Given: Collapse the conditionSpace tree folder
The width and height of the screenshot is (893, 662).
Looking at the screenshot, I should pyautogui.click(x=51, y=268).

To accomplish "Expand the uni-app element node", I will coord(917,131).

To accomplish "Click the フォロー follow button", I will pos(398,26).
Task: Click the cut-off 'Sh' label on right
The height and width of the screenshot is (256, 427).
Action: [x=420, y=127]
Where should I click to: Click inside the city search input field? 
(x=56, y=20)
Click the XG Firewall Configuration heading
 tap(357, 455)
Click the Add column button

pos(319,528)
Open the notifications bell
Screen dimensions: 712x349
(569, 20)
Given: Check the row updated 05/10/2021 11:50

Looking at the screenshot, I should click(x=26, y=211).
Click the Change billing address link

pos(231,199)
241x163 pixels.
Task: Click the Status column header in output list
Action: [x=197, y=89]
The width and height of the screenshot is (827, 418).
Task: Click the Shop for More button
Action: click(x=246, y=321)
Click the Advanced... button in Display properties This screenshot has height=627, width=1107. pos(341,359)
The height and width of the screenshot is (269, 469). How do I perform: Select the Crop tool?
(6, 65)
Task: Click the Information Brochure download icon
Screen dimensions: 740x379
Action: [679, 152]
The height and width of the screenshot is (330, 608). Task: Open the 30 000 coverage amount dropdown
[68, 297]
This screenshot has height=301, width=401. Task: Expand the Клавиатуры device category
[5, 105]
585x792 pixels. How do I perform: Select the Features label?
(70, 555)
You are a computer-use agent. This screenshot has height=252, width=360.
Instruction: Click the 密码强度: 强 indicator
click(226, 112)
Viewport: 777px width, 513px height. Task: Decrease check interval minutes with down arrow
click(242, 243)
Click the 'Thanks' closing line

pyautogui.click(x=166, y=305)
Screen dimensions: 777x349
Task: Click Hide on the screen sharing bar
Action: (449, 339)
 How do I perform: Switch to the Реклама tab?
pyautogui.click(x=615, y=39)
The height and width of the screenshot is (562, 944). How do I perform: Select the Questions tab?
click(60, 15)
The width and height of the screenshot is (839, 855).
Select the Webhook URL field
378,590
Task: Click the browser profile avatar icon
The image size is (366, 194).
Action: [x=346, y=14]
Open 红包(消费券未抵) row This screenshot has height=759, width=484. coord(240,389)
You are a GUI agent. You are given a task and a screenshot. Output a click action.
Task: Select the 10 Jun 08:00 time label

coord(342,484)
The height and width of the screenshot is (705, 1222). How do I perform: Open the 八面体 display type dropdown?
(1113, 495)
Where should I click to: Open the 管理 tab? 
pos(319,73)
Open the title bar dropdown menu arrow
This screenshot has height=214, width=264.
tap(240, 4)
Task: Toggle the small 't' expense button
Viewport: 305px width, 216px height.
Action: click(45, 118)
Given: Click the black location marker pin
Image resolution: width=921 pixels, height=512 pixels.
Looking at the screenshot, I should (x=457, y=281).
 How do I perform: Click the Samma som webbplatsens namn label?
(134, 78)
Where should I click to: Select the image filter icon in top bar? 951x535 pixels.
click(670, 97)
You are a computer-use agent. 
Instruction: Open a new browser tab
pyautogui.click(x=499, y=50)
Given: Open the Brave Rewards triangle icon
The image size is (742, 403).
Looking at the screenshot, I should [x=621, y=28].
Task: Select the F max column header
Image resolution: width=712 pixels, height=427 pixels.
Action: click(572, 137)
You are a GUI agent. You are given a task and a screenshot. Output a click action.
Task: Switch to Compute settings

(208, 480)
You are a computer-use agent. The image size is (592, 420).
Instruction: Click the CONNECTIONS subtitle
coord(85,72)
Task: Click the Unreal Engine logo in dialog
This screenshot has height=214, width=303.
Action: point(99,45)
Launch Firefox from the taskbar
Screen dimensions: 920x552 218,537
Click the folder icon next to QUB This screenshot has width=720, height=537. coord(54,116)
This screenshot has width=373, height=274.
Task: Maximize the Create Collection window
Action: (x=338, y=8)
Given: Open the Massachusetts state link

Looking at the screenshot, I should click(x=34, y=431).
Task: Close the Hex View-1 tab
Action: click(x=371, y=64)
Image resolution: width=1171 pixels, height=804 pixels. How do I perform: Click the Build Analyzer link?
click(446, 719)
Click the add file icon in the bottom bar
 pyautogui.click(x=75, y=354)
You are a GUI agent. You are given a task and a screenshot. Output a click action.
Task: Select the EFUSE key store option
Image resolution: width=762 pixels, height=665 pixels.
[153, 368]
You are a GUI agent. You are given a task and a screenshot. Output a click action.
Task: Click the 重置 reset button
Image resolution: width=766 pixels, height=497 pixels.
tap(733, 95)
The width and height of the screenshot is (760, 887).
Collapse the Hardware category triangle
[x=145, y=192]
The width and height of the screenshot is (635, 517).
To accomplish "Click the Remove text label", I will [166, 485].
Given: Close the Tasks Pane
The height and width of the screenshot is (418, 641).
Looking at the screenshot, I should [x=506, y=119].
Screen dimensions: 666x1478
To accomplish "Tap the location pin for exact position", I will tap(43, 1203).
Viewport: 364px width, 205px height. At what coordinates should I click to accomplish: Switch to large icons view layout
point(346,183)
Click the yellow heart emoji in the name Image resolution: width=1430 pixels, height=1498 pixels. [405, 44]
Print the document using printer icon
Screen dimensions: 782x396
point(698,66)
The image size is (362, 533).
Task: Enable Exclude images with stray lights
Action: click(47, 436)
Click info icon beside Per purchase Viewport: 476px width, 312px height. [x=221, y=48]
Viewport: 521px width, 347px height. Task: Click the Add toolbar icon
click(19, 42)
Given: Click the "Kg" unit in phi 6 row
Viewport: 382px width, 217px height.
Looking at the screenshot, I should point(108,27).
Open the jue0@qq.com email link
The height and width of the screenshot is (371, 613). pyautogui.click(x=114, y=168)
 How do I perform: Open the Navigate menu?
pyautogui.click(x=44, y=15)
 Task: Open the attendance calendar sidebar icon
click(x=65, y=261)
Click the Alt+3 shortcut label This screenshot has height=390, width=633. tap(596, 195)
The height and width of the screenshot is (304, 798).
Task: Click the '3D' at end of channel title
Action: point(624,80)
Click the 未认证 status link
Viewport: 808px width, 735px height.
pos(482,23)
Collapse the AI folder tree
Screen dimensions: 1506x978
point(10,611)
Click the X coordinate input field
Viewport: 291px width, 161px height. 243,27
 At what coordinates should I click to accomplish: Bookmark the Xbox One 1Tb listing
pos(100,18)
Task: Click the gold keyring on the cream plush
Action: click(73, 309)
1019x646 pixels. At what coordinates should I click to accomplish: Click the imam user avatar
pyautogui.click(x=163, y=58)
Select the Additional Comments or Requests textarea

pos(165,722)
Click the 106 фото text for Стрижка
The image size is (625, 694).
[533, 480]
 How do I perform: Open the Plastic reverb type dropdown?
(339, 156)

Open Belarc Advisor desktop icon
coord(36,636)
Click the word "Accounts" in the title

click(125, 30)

--- What you should do ---
Only the number is wanted: how many lines of the material above include the word "will"?

--- Completed task ---
4